* **Arbeitsanweisungen**:
a: In welchen Monaten kann der Wintersmog laut dem Text über den Wintersmog in Santiago besonders schlimm werden?
b: Fasse im Text über den Wintersmog in Santiago den Absatz, der mit „Als Gegenmaßnahme werden“ beginnt, als Stichpunktliste zusammen und behalte dabei die wichtigsten Fakten bei.
c: Führe den Text über den Wintersmog in Santiago ab seinem letzten Satz weiter.

* **Text zur Durchsicht**:

--------------------

Problem ist vielmehr die durch die andauernde wolkenlose Hochdrucklage verursachte starke nächtliche Abkühlung (gerade mal ein paar Grad plus) der bodennahen Luftschicht. Die darüberliegenden, wärmeren Luftschichten verhindern dann die Luftzirkulation, was durch die Kessellage Santiagos inmitten von Hügeln, mit den Anden direkt im Osten und dem momentan schwachen Wind noch verstärkt wird. Durch diese Inversionswetterlage können Auto- und Industrieabgase sowie die Verbrennungsrückstände der vielen Estufas (=mobile Gasöfen, um die chilenischen Wohnungen zu heizen) nicht nach oben entweichen. Es bildet sich eine deutlich sichtbare Dunstglocke aus Ruß, Schwefeldioxid, Staub und Nebel, der sogenannte Wintersmog, der alles grau und trostlos aussehen lässt. Dieser kann besonders im Mai und Juni sehr schlimm werden, eben weil es zu dieser Zeit nur selten regnet und der Schmutz so nicht aus der Luft gewaschen wird. Im Unterschied zum aus Deutschland bekannten Sommersmog mit seinen durch die Stickoxide der Autoabgase verursachten erhöhten Ozonwerten kann man hier die schlechte Luft zumindest sehen, was aber nur ein schwacher Trost ist.
Die erhöhten Schadstoffkonzentrationen in der Luft sind natürlich gesundheitsschädlich und man kann das auch spüren, entweder durch tränende Augen, ein Kratzen und vermehrte Schleimbildung im Hals, Reizungen der Nase und Beschwerden beim Atmen oder auch durch Kopfschmerzen.
Als Gegenmaßnahme werden in der 6 Millionen Stadt Santiago vom Ministerio de Transporte in den Monaten April bis August im täglichen Wechsel je zwei Ziffern festgelegt. Endet das Nummernschild eines Nicht-Katalysatorautos auf einer dieser beiden Ziffern, so darf das Auto an diesem Tag nicht fahren. Sobald der Smog die Stufe Alerta ambiental erreicht, werden 4 Ziffern gesperrt, was seit letztem Mittwoch an 5 Tagen der Fall war. Am Samstag wurden zudem die Höchstwerte der vergangenen Jahre überschritten und deshalb die Preemergencia ambiental ausgerufen. Dabei werden noch einmal zwei weitere Ziffern für Nicht-Katalysatorautos und auch zwei Ziffern für Katalysatorautos gesperrt. Natürlich betraf das mit den Ziffern 1 und 2 genau El Rojo. Da wir aber sowieso nichts Besonderes vorhatten, konnten wir gelassen bleiben. In den letzten Jahren gab es pro Smogsaison durchschnittlich 3 bis 4 Tage mit der Stufe Preemergencia ambiental und so wird uns das Fahrverbot dieses Jahr wohl nicht mehr treffen.

--------------------

* **Datensatzauszüge**:
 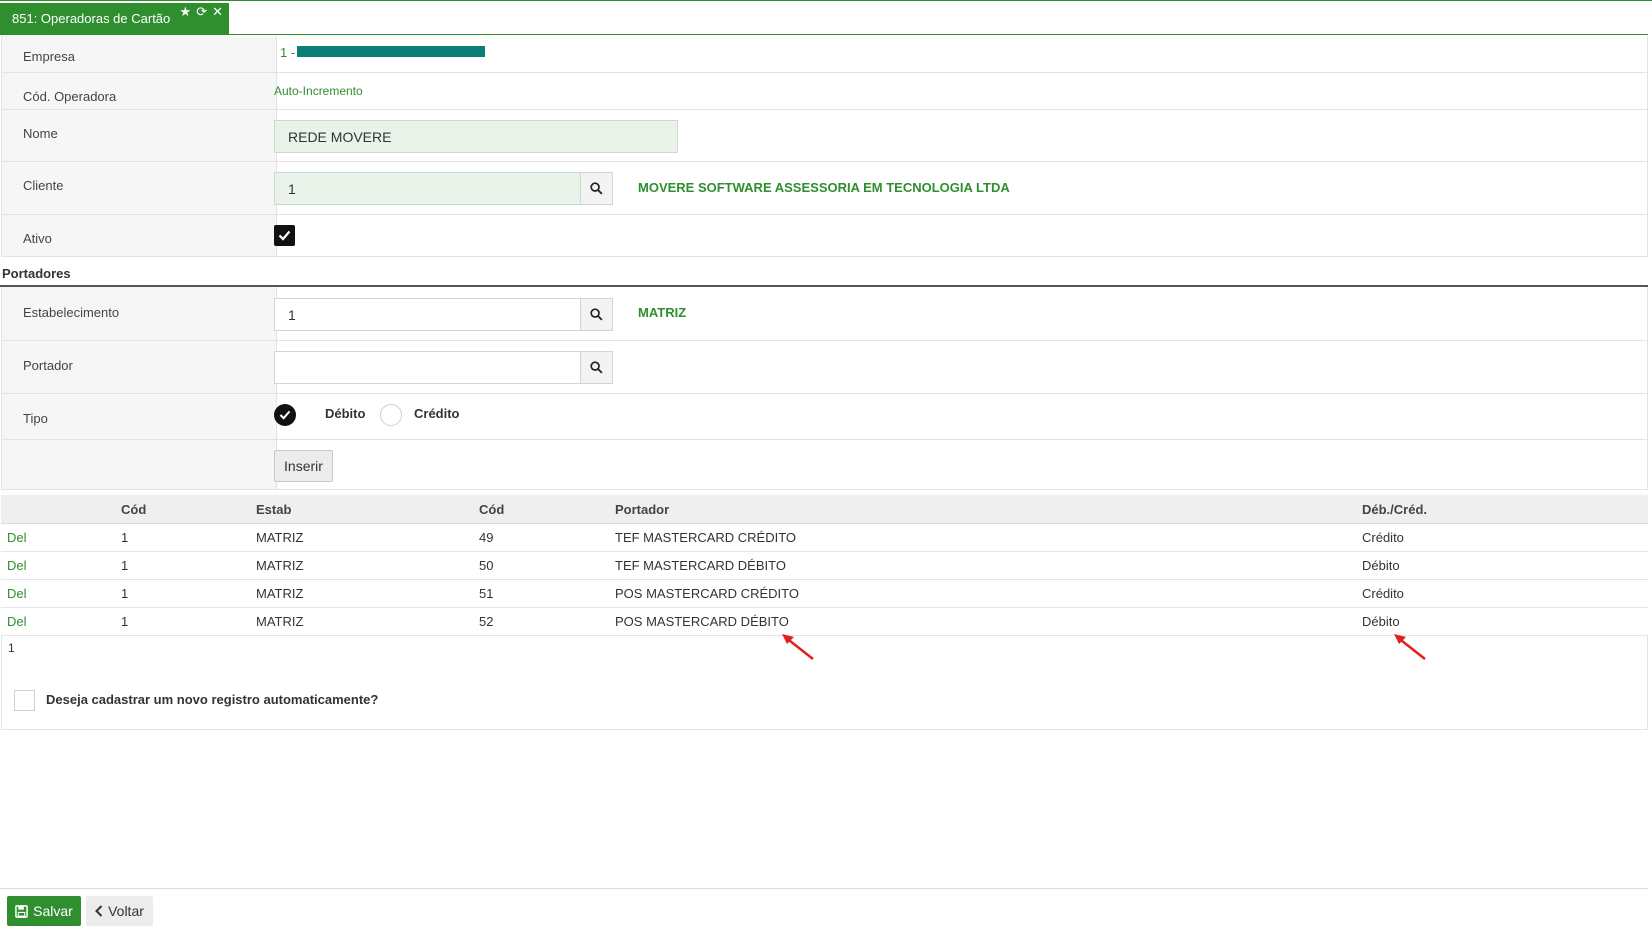 What do you see at coordinates (92, 18) in the screenshot?
I see `tab-title: 851: Operadoras de Cartão` at bounding box center [92, 18].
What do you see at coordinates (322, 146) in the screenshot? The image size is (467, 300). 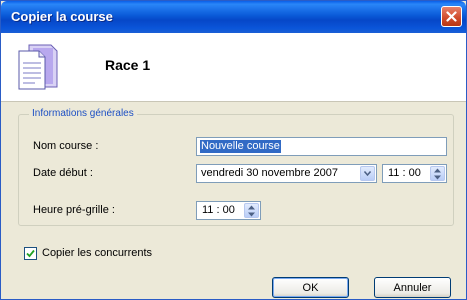 I see `race-name-input: Nouvelle course` at bounding box center [322, 146].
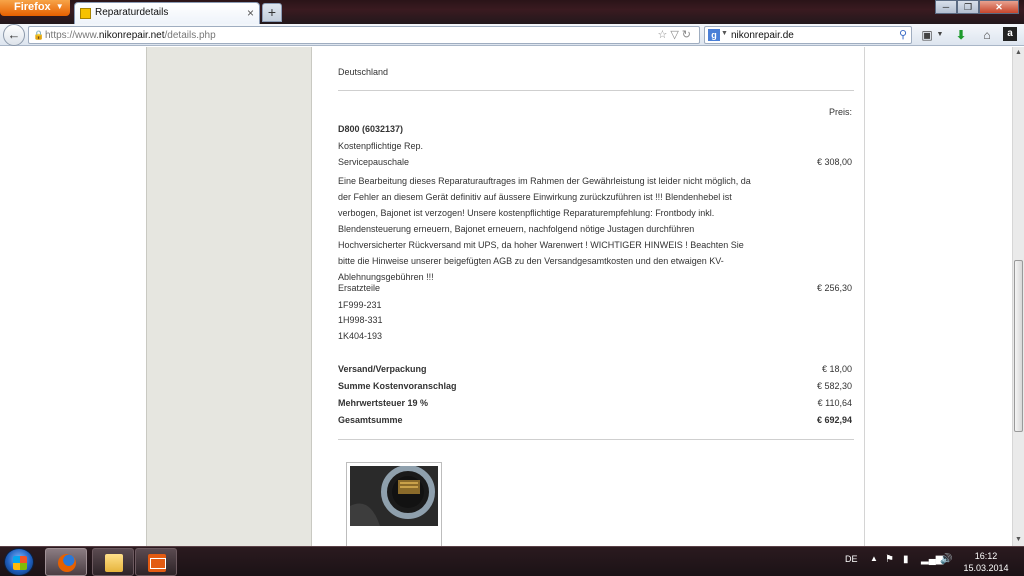 The height and width of the screenshot is (576, 1024). Describe the element at coordinates (836, 369) in the screenshot. I see `shipping-price: € 18,00` at that location.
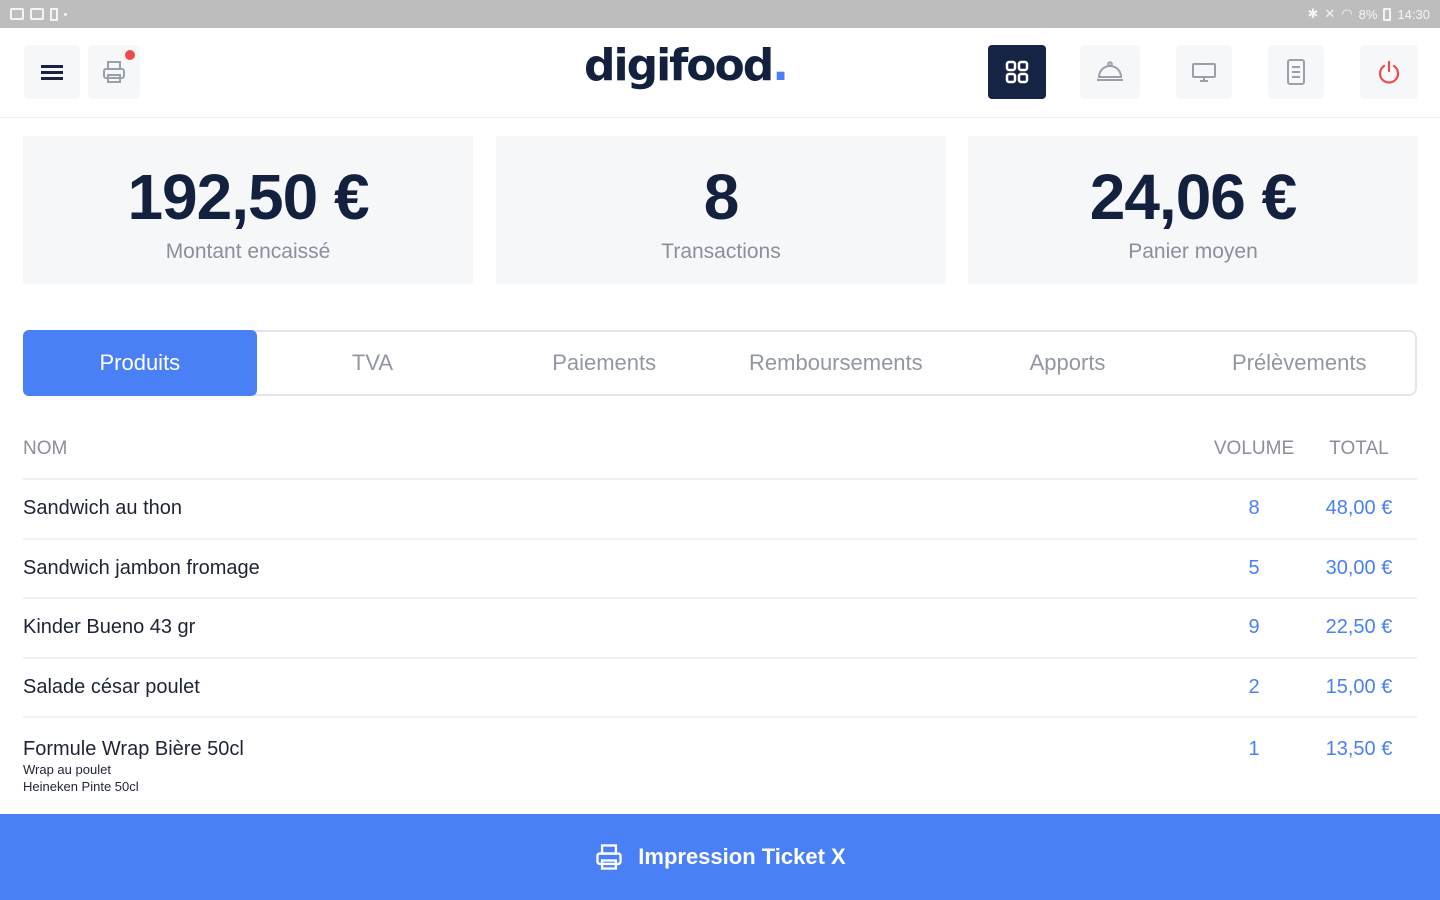  I want to click on reports-button, so click(1296, 72).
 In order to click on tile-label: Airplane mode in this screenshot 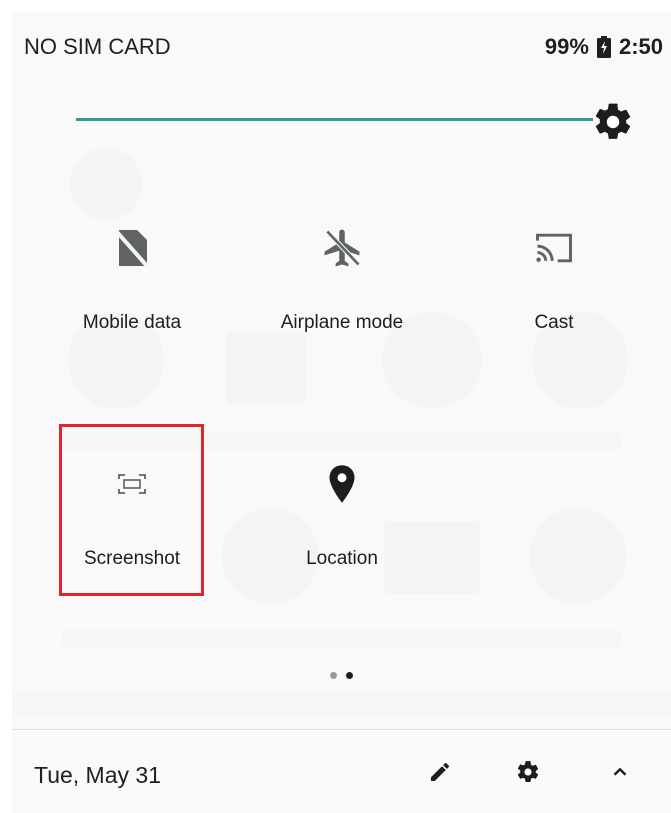, I will do `click(342, 322)`.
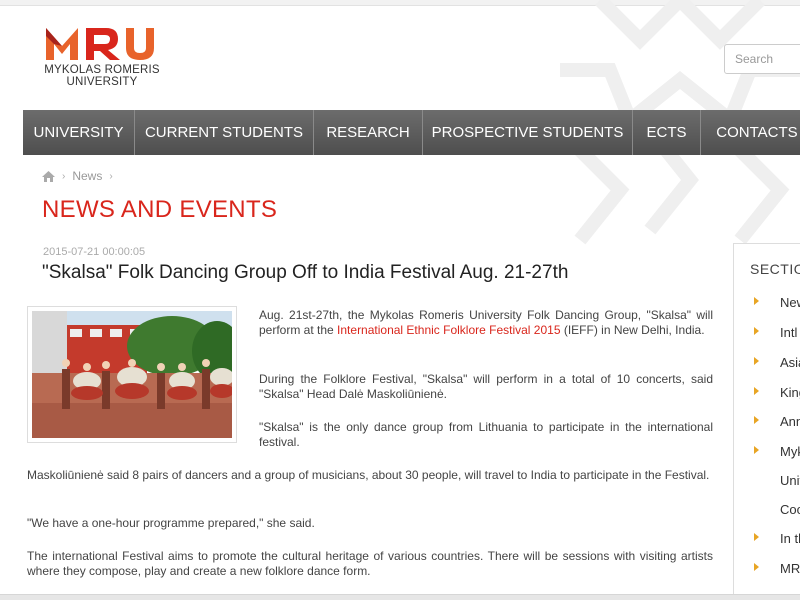  Describe the element at coordinates (762, 59) in the screenshot. I see `search-input: Search` at that location.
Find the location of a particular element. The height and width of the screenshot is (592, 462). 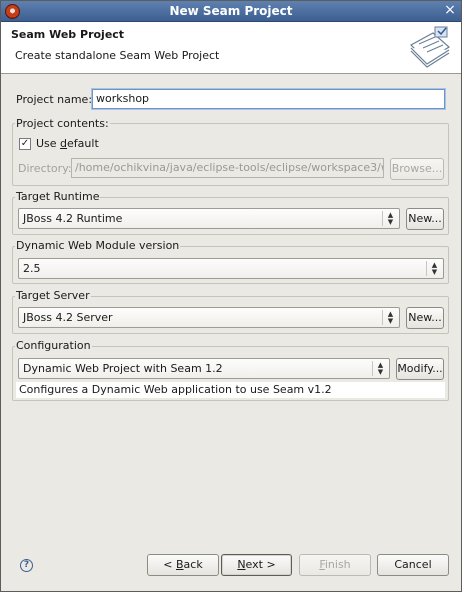

seam-web-project-wizard-icon is located at coordinates (430, 47).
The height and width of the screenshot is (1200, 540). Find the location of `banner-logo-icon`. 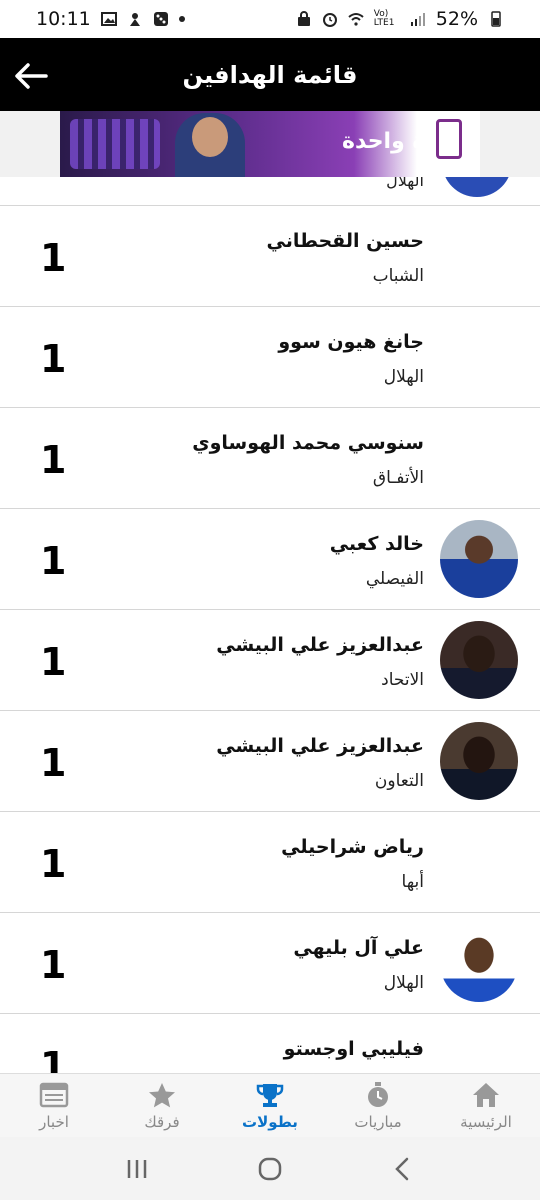

banner-logo-icon is located at coordinates (449, 139).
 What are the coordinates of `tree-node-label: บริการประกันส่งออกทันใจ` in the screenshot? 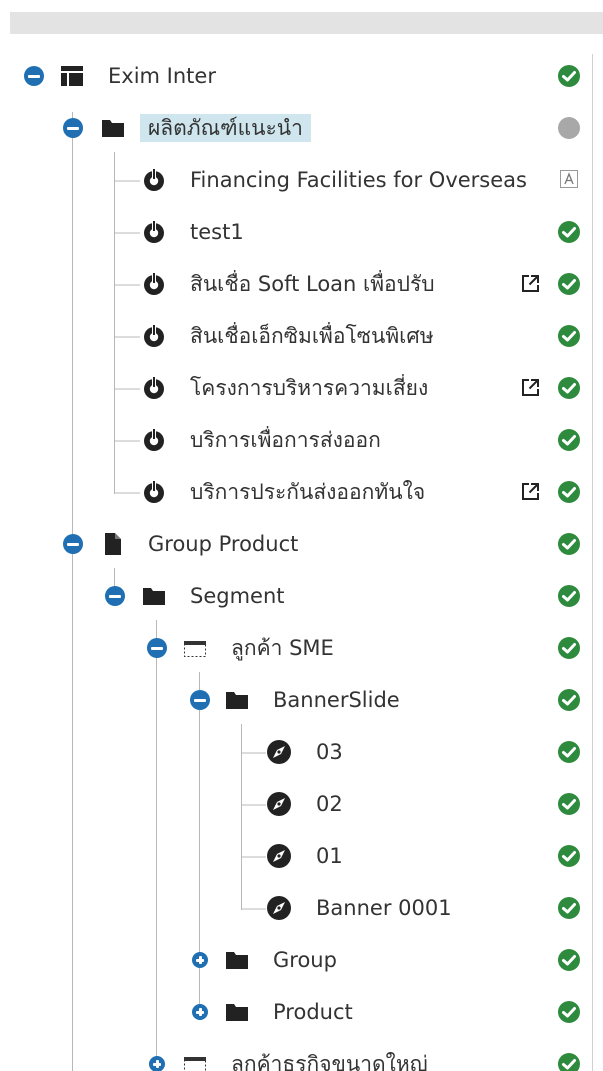 It's located at (308, 492).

--------------------

* **Lösungen**:
a: Im Mai und Juni.

b:
- Von April bis August legt das Ministerio de Transporte in Santiago, einer Stadt mit 6 Millionen Einwohnern, im täglichen Wechsel zwei Ziffern fest. Nicht-Katalysatorautos, deren Nummernschild auf eine dieser Ziffern endet, dürfen an diesem Tag nicht fahren.
- Bei der Stufe Alerta ambiental werden 4 Ziffern gesperrt. Das war seit letztem Mittwoch an 5 Tagen der Fall.
- Am Samstag wurden die Höchstwerte der vergangenen Jahre überschritten, deshalb wurde die Preemergencia ambiental ausgerufen. Gesperrt wurden zwei weitere Ziffern für Nicht-Katalysatorautos und zwei Ziffern für Katalysatorautos.
- Die Sperrung der Ziffern 1 und 2 betraf El Rojo. Da nichts Besonderes geplant war, blieb man gelassen.
- In den letzten Jahren gab es pro Smogsaison durchschnittlich 3 bis 4 Tage mit Preemergencia ambiental. Das Fahrverbot wird daher dieses Jahr wohl nicht mehr treffen.

c:
Nach diesen eher tristen Nachrichten noch zwei kleine Anekdoten zur Aufheiterung:
Was machen Chilenen im "ach so kalten Winter" um in ihrer Wohnung nicht zu frieren?
Zusätzlich zu den üblichen fahrbaren Elektroheizern oder Gasöfen schalten sie den Elektrobackofen in der Küche ein und lassen dessen Tür offen stehen. Kein Witz, wurde so auf der jährlichen Sicherheitsbelehrung in unserem Gebäude von einer älteren Chilenin stolz erzählt. Der Sicherheitsbeauftragte bekam ganz große Augen und beeilte sich zu erklären, dass dies für den Backofen nicht besonders gut wäre und durch das ständige Aufheizen eventuell ein Kurzschluß verursacht werden kann.
Wie funktioniert eine chilenische Fußbodenheizung?
Man hat einen Thermostat pro Wohnung, mit dem man die Temperatur für alle Räume zugleich auf einen festen Wert einstellen kann. Zum Staunen eines befreundeten deutschen Paares erwärmte sich anschließend aber nicht der Fußboden, sondern die Zimmerdecke. Scheint zunächst als wären die Heizschlangen hier falsch angeschlossen. Bei Nachfragen im Bekanntenkreis stellte sich aber heraus, dass dies in mehreren Häusern so ist - mal wieder eine chilenische Eigenart. Von aufsteigender Wärme scheint man hier noch nichts gehört zu haben. Wir sind schon gespannt, ob unsere Zentralheizung, die wir bisher noch gar nicht gebraucht haben auch so seltsam funktioniert.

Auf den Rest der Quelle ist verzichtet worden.